Stated goal: Reproduce the material below line for line, with no changes.
═════ Source records ═════
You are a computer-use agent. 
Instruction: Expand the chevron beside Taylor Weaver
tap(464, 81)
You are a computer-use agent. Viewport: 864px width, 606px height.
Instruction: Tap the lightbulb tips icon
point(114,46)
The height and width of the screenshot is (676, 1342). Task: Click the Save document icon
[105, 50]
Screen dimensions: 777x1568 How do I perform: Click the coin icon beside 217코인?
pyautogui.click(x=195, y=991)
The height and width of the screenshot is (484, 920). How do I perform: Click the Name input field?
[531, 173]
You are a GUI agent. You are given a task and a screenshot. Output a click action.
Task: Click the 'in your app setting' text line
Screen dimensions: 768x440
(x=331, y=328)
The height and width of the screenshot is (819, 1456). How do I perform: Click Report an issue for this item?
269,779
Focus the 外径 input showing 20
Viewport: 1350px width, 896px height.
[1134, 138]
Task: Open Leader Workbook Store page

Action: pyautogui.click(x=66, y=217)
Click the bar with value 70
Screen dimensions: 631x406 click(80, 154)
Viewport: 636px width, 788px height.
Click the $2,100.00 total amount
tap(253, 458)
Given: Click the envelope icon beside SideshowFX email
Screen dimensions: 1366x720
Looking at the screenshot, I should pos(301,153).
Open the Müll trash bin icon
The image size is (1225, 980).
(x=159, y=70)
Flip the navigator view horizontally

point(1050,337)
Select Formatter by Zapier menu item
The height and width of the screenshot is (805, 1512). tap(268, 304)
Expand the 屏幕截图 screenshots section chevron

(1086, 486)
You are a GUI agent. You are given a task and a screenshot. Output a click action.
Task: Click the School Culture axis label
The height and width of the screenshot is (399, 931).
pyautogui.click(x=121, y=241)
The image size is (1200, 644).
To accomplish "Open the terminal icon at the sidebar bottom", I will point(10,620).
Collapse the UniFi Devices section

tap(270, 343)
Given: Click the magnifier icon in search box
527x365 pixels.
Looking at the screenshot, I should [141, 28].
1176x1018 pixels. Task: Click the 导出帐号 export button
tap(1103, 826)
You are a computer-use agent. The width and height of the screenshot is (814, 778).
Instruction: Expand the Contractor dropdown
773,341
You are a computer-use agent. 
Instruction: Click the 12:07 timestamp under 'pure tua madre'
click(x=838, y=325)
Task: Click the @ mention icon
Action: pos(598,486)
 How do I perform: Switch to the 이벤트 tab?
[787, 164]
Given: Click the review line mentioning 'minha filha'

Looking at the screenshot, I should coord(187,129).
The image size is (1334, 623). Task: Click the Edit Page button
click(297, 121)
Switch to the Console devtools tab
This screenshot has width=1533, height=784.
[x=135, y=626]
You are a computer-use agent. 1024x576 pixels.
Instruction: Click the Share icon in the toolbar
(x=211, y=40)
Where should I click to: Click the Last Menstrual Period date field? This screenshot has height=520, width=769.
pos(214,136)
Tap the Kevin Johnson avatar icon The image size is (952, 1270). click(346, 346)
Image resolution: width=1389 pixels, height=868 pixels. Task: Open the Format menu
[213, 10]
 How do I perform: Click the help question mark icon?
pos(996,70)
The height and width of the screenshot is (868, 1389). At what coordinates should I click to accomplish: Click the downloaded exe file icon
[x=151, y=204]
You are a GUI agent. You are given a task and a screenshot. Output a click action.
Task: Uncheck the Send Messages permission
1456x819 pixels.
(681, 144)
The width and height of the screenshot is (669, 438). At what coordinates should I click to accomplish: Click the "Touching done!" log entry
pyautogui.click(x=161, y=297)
═════
Answer for this exercise:
You are a computer-use agent. 
Instruction: Expand the chevron beside Taylor Weaver
tap(464, 81)
You are a computer-use agent. Viewport: 864px width, 606px height.
Instruction: Tap the lightbulb tips icon
point(114,46)
The height and width of the screenshot is (676, 1342). Task: Click the Save document icon
[105, 50]
Screen dimensions: 777x1568 How do I perform: Click the coin icon beside 217코인?
pyautogui.click(x=195, y=991)
The height and width of the screenshot is (484, 920). How do I perform: Click the Name input field?
[531, 173]
You are a GUI agent. You are given a task and a screenshot. Output a click action.
Task: Click the 'in your app setting' text line
Screen dimensions: 768x440
(x=331, y=328)
The height and width of the screenshot is (819, 1456). How do I perform: Click Report an issue for this item?
269,779
Focus the 外径 input showing 20
Viewport: 1350px width, 896px height.
[1134, 138]
Task: Open Leader Workbook Store page

Action: pyautogui.click(x=66, y=217)
Click the bar with value 70
Screen dimensions: 631x406 click(80, 154)
Viewport: 636px width, 788px height.
Click the $2,100.00 total amount
tap(253, 458)
Given: Click the envelope icon beside SideshowFX email
Screen dimensions: 1366x720
Looking at the screenshot, I should pos(301,153).
Open the Müll trash bin icon
The image size is (1225, 980).
(x=159, y=70)
Flip the navigator view horizontally

point(1050,337)
Select Formatter by Zapier menu item
The height and width of the screenshot is (805, 1512). tap(268, 304)
Expand the 屏幕截图 screenshots section chevron

(1086, 486)
You are a GUI agent. You are given a task and a screenshot. Output a click action.
Task: Click the School Culture axis label
The height and width of the screenshot is (399, 931).
pyautogui.click(x=121, y=241)
The image size is (1200, 644).
To accomplish "Open the terminal icon at the sidebar bottom", I will point(10,620).
Collapse the UniFi Devices section

tap(270, 343)
Given: Click the magnifier icon in search box
527x365 pixels.
Looking at the screenshot, I should [141, 28].
1176x1018 pixels. Task: Click the 导出帐号 export button
tap(1103, 826)
You are a computer-use agent. The width and height of the screenshot is (814, 778).
Instruction: Expand the Contractor dropdown
773,341
You are a computer-use agent. 
Instruction: Click the 12:07 timestamp under 'pure tua madre'
click(x=838, y=325)
Task: Click the @ mention icon
Action: pos(598,486)
 How do I perform: Switch to the 이벤트 tab?
[787, 164]
Given: Click the review line mentioning 'minha filha'

Looking at the screenshot, I should coord(187,129).
The image size is (1334, 623). Task: Click the Edit Page button
click(297, 121)
Switch to the Console devtools tab
This screenshot has width=1533, height=784.
[x=135, y=626]
You are a computer-use agent. 1024x576 pixels.
Instruction: Click the Share icon in the toolbar
(x=211, y=40)
Where should I click to: Click the Last Menstrual Period date field? This screenshot has height=520, width=769.
pos(214,136)
Tap the Kevin Johnson avatar icon The image size is (952, 1270). click(346, 346)
Image resolution: width=1389 pixels, height=868 pixels. Task: Open the Format menu
[213, 10]
 How do I perform: Click the help question mark icon?
pos(996,70)
The height and width of the screenshot is (868, 1389). At what coordinates should I click to accomplish: Click the downloaded exe file icon
[x=151, y=204]
You are a GUI agent. You are given a task and a screenshot. Output a click action.
Task: Uncheck the Send Messages permission
1456x819 pixels.
(681, 144)
The width and height of the screenshot is (669, 438). At what coordinates should I click to accomplish: Click the "Touching done!" log entry
pyautogui.click(x=161, y=297)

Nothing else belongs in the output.